[Aim of the exercise]
Word-for-word repetition of the records below is needed, but only from the line holding "Where should I" through the final line, with pictures excluded.

(Saved entries)
----

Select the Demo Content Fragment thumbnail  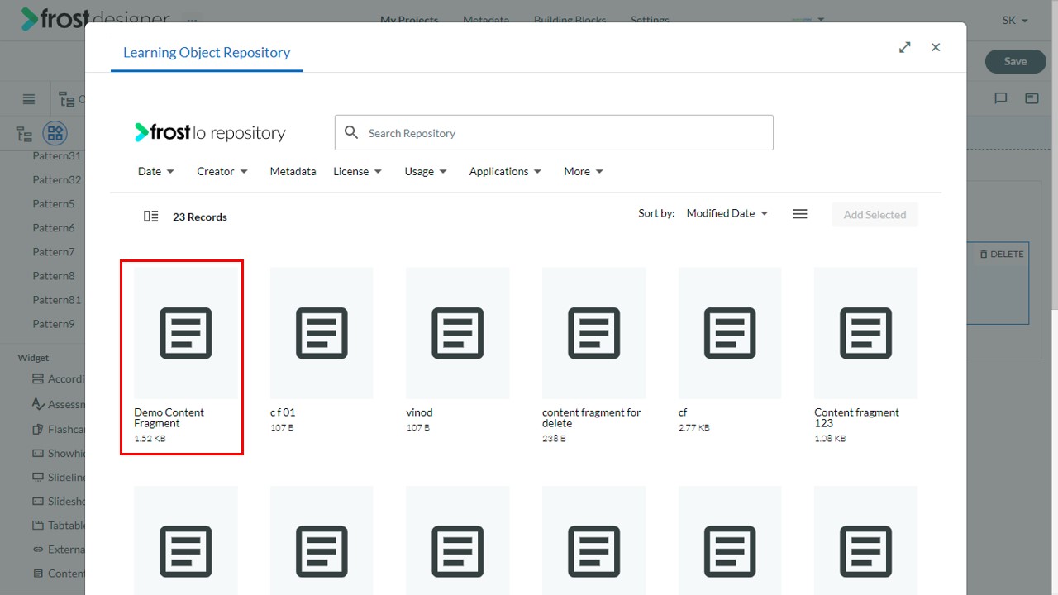186,333
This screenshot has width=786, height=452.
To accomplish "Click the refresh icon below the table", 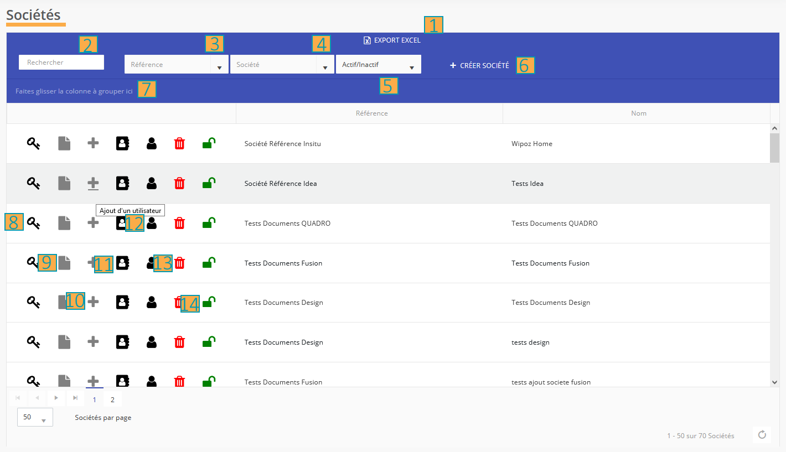I will click(762, 435).
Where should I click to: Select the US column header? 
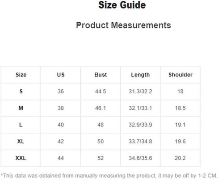tap(61, 75)
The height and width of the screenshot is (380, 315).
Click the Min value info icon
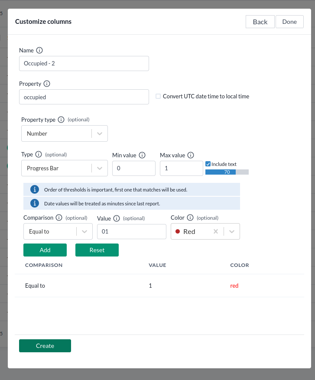(142, 155)
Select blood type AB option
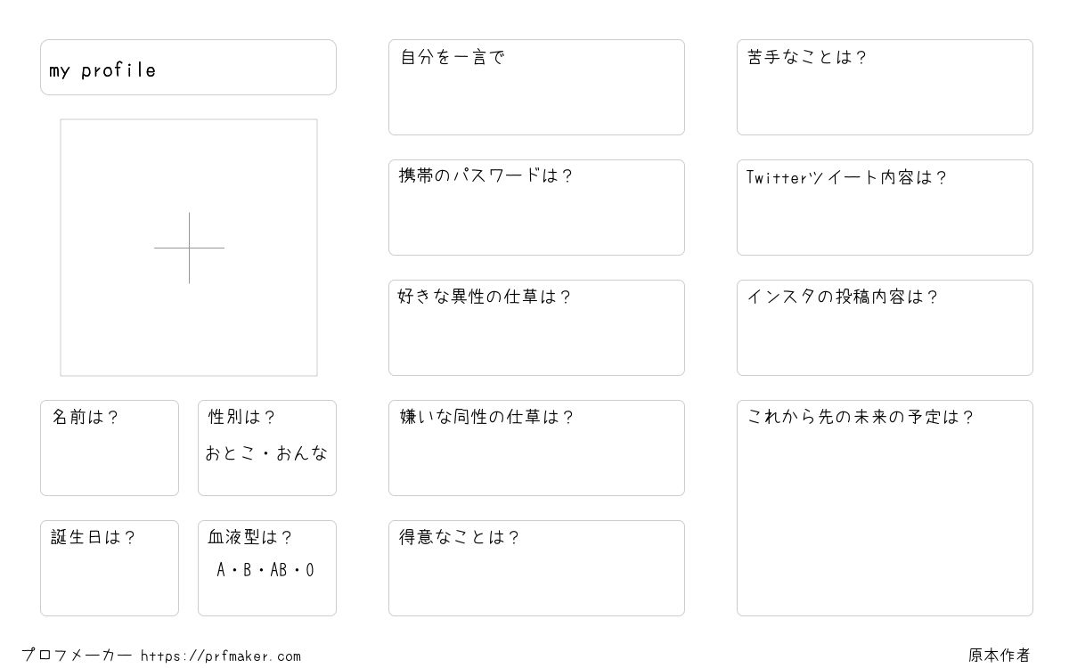The width and height of the screenshot is (1069, 668). click(x=278, y=570)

----

[Result of this task]
Where should I click to: Select the US column header? 
tap(61, 75)
The height and width of the screenshot is (380, 315).
Click the Min value info icon
(142, 155)
Select blood type AB option
The width and height of the screenshot is (1069, 668). click(x=278, y=570)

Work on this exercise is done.